Map showing North Africa and the Middle East Credit University of Texas Libraries, The University of Texas at Austin
During early April, a high-profile meticulously-organized memorial conference was convened at the College of William & Mary – the second oldest in the United States, which educated and credentialed US Presidents Thomas Jefferson and George Washington – to salute the life and legacy of Professor James Bill. He was a top Mideast scholar and the West’s foremost authority on Iran. His landmark book, “The Eagle and the Lion,” which pinpointed US blunders, still stands out. Together, we attended a 1989 conference in Tehran.
I was asked to speak on the man and his reach, having known him for 30-plus years.
I was always struck by Bill’s integrity and intrepidity. Too much focus is placed on IQ, education, influence, and affluence, while overlooking the threshold question: is this a good human being? Other factors don’t matter if you aren’t. All else flows from that. From the outset, I had the instinctive sense of Bill being a good human being.
That gave Bill moral clarity. He shunned the elite bubble, which entraps so many academics. He chose not to be a part of the insular Washington tribe, which infests media, academia, officialdom, and think-tanks. Transcending tribalism enabled him to pursue unfettered quest for truth.
Washington is full of bright bulbs. But do they have the guts to speak Haqq? When it matters, many capitulate. Even some American Muslims are infected with the risk-averse virus, and are terrified of touching hot-button issues, under the all-purpose excuse that it might be “too controversial.”
Timidity and conformity are a scourge of American academia on the Mideast. Stances are tailored so as not to incur the wrath of powerful quarters, or to risk having investors curtail funding of programs. Not so with James Bill. He was unafraid of tackling tough issues. The 2003 attack on Iraq he compared with the 1258 sack of Baghdad by the Mongols under Hulaku Khan. 10 days before 9/11, James Bill wrote for Middle East Policy, on September 1, 2001: “The global hegemon [U.S.] continues to view Iran through lenses manufactured in Israel.”
Bill was always mindful of the perils of bypassing the core Palestinian issue. He remained a beacon for fair play in Western-Muslim relations, which almost cost him his job at the University of Texas in Austin.
No honest debate means no honest diagnosis.
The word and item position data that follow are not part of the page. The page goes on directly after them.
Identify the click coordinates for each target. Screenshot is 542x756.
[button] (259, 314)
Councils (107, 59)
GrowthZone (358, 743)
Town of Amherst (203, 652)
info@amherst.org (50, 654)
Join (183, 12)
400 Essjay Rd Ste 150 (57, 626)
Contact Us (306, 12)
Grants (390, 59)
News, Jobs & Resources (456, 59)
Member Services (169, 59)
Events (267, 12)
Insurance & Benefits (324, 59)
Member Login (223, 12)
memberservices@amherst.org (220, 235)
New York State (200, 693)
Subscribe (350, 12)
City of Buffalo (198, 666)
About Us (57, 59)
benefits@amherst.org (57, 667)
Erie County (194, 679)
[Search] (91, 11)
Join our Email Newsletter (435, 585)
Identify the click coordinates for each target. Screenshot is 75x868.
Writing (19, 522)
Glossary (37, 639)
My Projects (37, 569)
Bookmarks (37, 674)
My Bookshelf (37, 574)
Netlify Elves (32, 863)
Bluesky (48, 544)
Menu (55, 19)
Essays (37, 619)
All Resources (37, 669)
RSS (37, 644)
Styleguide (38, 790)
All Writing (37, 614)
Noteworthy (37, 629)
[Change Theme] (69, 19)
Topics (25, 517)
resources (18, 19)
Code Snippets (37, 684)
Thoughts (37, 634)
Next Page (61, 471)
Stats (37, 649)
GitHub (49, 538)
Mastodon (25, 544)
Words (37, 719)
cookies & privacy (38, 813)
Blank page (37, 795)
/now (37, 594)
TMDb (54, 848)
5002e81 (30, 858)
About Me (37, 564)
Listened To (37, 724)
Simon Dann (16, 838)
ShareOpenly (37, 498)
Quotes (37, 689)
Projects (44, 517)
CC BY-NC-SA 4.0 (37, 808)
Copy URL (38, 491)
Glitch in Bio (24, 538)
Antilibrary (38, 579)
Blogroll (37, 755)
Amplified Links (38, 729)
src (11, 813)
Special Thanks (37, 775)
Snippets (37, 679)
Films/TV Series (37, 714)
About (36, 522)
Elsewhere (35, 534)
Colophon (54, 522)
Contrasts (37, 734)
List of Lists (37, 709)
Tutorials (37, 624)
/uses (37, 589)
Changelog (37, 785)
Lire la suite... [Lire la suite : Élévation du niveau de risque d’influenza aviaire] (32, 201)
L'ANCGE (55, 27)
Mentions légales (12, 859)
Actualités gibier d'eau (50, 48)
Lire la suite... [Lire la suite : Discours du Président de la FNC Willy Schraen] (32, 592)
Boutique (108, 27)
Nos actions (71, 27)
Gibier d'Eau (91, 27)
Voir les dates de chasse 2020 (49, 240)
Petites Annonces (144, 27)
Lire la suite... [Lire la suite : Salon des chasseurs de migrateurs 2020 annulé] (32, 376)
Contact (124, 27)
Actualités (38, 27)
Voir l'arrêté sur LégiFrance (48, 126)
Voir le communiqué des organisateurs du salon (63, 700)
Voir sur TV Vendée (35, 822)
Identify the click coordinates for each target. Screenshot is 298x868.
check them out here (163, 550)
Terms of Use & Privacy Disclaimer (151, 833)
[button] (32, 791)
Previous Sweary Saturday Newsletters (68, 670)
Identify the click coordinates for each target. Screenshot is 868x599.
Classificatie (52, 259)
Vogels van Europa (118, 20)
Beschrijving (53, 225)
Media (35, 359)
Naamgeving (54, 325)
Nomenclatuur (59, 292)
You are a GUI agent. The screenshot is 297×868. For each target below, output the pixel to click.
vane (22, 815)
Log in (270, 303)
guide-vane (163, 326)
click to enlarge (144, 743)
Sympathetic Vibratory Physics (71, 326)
Without reconsideration of failed existing policies, there cannot be a pathway forward.
In evaluating the causes, consequences, and cures surrounding the Mideast conundrum, one cannot exempt Israel from critical scrutiny. Much is mentioned about Iran’s nuclear program, while overlooking the elephant in the room – Israel.
Embodying the values of humor, humanity, and honor, James Bill had the passion and compassion to pierce the veil of hypocrisy.
With the relentless march of time, so many of the hot-shot personalities of today are obliterated from public memory tomorrow. At the College of William & Mary in historic Williamsburg, Virginia, Professor Bill was the founding director of the Reves Center for International Studies. That legacy shall endure and, so too, beyond W&M, shall endure the legacy of a good man.